--- PROBLEM DESCRIPTION ---
Retype every item below character for character, keeping each line in its original order and form.

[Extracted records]
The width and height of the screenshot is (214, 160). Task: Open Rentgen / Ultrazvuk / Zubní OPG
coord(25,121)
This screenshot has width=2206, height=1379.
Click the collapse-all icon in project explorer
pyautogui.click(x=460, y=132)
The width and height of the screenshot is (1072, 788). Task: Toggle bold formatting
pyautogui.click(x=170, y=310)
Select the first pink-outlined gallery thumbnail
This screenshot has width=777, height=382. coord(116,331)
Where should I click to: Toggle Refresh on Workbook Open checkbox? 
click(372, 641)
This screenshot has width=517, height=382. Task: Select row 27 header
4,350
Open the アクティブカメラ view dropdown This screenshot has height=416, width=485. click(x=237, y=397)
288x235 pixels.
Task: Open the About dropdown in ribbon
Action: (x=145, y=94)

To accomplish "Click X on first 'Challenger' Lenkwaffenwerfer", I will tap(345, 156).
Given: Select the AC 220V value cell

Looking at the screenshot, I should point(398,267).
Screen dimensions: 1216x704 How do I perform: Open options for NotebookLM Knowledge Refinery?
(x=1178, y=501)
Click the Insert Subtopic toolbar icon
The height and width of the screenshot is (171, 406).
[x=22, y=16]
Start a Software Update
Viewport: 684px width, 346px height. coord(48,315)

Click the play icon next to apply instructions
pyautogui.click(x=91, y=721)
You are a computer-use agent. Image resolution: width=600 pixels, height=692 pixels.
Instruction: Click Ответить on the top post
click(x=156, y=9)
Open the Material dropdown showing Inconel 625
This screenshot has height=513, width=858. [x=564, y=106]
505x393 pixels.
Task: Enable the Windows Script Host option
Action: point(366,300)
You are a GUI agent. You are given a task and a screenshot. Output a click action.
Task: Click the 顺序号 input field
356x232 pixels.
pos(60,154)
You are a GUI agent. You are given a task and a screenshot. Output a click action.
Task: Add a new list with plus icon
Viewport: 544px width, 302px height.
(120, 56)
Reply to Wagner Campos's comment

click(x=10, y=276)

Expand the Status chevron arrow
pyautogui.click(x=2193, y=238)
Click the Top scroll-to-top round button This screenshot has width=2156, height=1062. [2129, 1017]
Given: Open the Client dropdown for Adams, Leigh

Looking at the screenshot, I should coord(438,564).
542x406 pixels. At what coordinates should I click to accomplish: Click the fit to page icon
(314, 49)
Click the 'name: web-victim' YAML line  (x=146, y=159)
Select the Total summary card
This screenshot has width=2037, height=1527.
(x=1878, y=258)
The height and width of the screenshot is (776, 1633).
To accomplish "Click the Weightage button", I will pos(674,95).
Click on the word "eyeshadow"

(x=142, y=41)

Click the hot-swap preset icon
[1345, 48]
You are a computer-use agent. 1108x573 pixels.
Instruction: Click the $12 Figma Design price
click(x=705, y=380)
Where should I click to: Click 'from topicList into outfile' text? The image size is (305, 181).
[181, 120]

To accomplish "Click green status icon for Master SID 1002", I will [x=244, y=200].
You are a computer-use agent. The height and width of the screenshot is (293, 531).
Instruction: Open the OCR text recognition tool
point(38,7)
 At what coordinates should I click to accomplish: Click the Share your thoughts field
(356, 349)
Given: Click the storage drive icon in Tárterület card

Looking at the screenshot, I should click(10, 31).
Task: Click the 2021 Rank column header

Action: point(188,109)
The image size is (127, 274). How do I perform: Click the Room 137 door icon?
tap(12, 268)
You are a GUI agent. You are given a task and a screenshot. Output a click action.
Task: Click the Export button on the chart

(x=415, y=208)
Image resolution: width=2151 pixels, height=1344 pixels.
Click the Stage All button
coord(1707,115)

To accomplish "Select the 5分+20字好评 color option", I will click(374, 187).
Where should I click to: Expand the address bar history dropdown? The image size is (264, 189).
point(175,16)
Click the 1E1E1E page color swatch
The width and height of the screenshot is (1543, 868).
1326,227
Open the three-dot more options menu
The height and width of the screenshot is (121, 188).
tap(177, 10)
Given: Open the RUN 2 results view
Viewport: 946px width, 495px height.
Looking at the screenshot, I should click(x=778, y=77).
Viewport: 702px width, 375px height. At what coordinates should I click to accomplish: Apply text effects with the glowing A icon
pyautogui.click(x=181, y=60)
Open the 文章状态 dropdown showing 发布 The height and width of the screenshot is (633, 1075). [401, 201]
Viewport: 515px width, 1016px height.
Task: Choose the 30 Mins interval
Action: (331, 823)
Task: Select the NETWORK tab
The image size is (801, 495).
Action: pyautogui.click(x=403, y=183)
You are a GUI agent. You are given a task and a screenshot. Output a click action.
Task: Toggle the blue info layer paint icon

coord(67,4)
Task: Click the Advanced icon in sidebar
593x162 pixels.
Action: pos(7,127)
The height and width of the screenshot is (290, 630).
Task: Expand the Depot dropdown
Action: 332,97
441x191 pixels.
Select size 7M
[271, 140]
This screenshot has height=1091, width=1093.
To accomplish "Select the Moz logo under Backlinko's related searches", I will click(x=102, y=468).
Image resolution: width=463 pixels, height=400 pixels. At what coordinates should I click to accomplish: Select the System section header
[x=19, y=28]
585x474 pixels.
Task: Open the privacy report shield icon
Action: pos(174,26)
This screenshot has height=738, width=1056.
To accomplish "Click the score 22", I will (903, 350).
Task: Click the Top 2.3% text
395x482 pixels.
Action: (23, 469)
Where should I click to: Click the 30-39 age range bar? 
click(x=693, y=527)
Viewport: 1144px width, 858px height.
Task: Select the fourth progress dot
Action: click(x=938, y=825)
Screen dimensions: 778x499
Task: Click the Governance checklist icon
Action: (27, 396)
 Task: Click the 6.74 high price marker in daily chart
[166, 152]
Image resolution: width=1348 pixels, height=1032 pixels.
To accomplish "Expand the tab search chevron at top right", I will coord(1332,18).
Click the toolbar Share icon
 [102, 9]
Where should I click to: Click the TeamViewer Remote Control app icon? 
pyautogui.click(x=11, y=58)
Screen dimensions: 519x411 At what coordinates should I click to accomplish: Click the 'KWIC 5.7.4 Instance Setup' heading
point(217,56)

--- FULL OUTPUT ---
The width and height of the screenshot is (214, 160). Task: Open Rentgen / Ultrazvuk / Zubní OPG
coord(25,121)
This screenshot has width=2206, height=1379.
Click the collapse-all icon in project explorer
pyautogui.click(x=460, y=132)
The width and height of the screenshot is (1072, 788). Task: Toggle bold formatting
pyautogui.click(x=170, y=310)
Select the first pink-outlined gallery thumbnail
This screenshot has width=777, height=382. coord(116,331)
Where should I click to: Toggle Refresh on Workbook Open checkbox? 
click(372, 641)
This screenshot has width=517, height=382. Task: Select row 27 header
4,350
Open the アクティブカメラ view dropdown This screenshot has height=416, width=485. click(x=237, y=397)
288x235 pixels.
Task: Open the About dropdown in ribbon
Action: (x=145, y=94)

To accomplish "Click X on first 'Challenger' Lenkwaffenwerfer", I will tap(345, 156).
Given: Select the AC 220V value cell

Looking at the screenshot, I should point(398,267).
Screen dimensions: 1216x704 How do I perform: Open options for NotebookLM Knowledge Refinery?
(x=1178, y=501)
Click the Insert Subtopic toolbar icon
The height and width of the screenshot is (171, 406).
[x=22, y=16]
Start a Software Update
Viewport: 684px width, 346px height. coord(48,315)

Click the play icon next to apply instructions
pyautogui.click(x=91, y=721)
You are a computer-use agent. Image resolution: width=600 pixels, height=692 pixels.
Instruction: Click Ответить on the top post
click(x=156, y=9)
Open the Material dropdown showing Inconel 625
This screenshot has height=513, width=858. [x=564, y=106]
505x393 pixels.
Task: Enable the Windows Script Host option
Action: point(366,300)
You are a GUI agent. You are given a task and a screenshot. Output a click action.
Task: Click the 顺序号 input field
356x232 pixels.
pos(60,154)
You are a GUI agent. You are given a task and a screenshot. Output a click action.
Task: Add a new list with plus icon
Viewport: 544px width, 302px height.
(120, 56)
Reply to Wagner Campos's comment

click(x=10, y=276)

Expand the Status chevron arrow
pyautogui.click(x=2193, y=238)
Click the Top scroll-to-top round button This screenshot has width=2156, height=1062. [2129, 1017]
Given: Open the Client dropdown for Adams, Leigh

Looking at the screenshot, I should coord(438,564).
542x406 pixels. At what coordinates should I click to accomplish: Click the fit to page icon
(314, 49)
Click the 'name: web-victim' YAML line  (x=146, y=159)
Select the Total summary card
This screenshot has width=2037, height=1527.
(x=1878, y=258)
The height and width of the screenshot is (776, 1633).
To accomplish "Click the Weightage button", I will pos(674,95).
Click on the word "eyeshadow"

(x=142, y=41)

Click the hot-swap preset icon
[1345, 48]
You are a computer-use agent. 1108x573 pixels.
Instruction: Click the $12 Figma Design price
click(x=705, y=380)
Where should I click to: Click 'from topicList into outfile' text? The image size is (305, 181).
[181, 120]

To accomplish "Click green status icon for Master SID 1002", I will [x=244, y=200].
You are a computer-use agent. The height and width of the screenshot is (293, 531).
Instruction: Open the OCR text recognition tool
point(38,7)
 At what coordinates should I click to accomplish: Click the Share your thoughts field
(356, 349)
Given: Click the storage drive icon in Tárterület card

Looking at the screenshot, I should click(10, 31).
Task: Click the 2021 Rank column header

Action: point(188,109)
The image size is (127, 274). How do I perform: Click the Room 137 door icon?
tap(12, 268)
You are a GUI agent. You are given a task and a screenshot. Output a click action.
Task: Click the Export button on the chart

(x=415, y=208)
Image resolution: width=2151 pixels, height=1344 pixels.
Click the Stage All button
coord(1707,115)

To accomplish "Select the 5分+20字好评 color option", I will click(374, 187).
Where should I click to: Expand the address bar history dropdown? The image size is (264, 189).
point(175,16)
Click the 1E1E1E page color swatch
The width and height of the screenshot is (1543, 868).
1326,227
Open the three-dot more options menu
The height and width of the screenshot is (121, 188).
tap(177, 10)
Given: Open the RUN 2 results view
Viewport: 946px width, 495px height.
Looking at the screenshot, I should click(x=778, y=77).
Viewport: 702px width, 375px height. At what coordinates should I click to accomplish: Apply text effects with the glowing A icon
pyautogui.click(x=181, y=60)
Open the 文章状态 dropdown showing 发布 The height and width of the screenshot is (633, 1075). [401, 201]
Viewport: 515px width, 1016px height.
Task: Choose the 30 Mins interval
Action: (331, 823)
Task: Select the NETWORK tab
The image size is (801, 495).
Action: pyautogui.click(x=403, y=183)
You are a GUI agent. You are given a task and a screenshot. Output a click action.
Task: Toggle the blue info layer paint icon

coord(67,4)
Task: Click the Advanced icon in sidebar
593x162 pixels.
Action: pos(7,127)
The height and width of the screenshot is (290, 630).
Task: Expand the Depot dropdown
Action: 332,97
441x191 pixels.
Select size 7M
[271, 140]
This screenshot has height=1091, width=1093.
To accomplish "Select the Moz logo under Backlinko's related searches", I will click(x=102, y=468).
Image resolution: width=463 pixels, height=400 pixels. At what coordinates should I click to accomplish: Select the System section header
[x=19, y=28]
585x474 pixels.
Task: Open the privacy report shield icon
Action: pos(174,26)
This screenshot has height=738, width=1056.
To accomplish "Click the score 22", I will (903, 350).
Task: Click the Top 2.3% text
395x482 pixels.
Action: (23, 469)
Where should I click to: Click the 30-39 age range bar? 
click(x=693, y=527)
Viewport: 1144px width, 858px height.
Task: Select the fourth progress dot
Action: click(x=938, y=825)
Screen dimensions: 778x499
Task: Click the Governance checklist icon
Action: (27, 396)
 Task: Click the 6.74 high price marker in daily chart
[166, 152]
Image resolution: width=1348 pixels, height=1032 pixels.
To accomplish "Expand the tab search chevron at top right", I will coord(1332,18).
Click the toolbar Share icon
 [102, 9]
Where should I click to: Click the TeamViewer Remote Control app icon? 
pyautogui.click(x=11, y=58)
Screen dimensions: 519x411 At what coordinates should I click to accomplish: Click the 'KWIC 5.7.4 Instance Setup' heading
point(217,56)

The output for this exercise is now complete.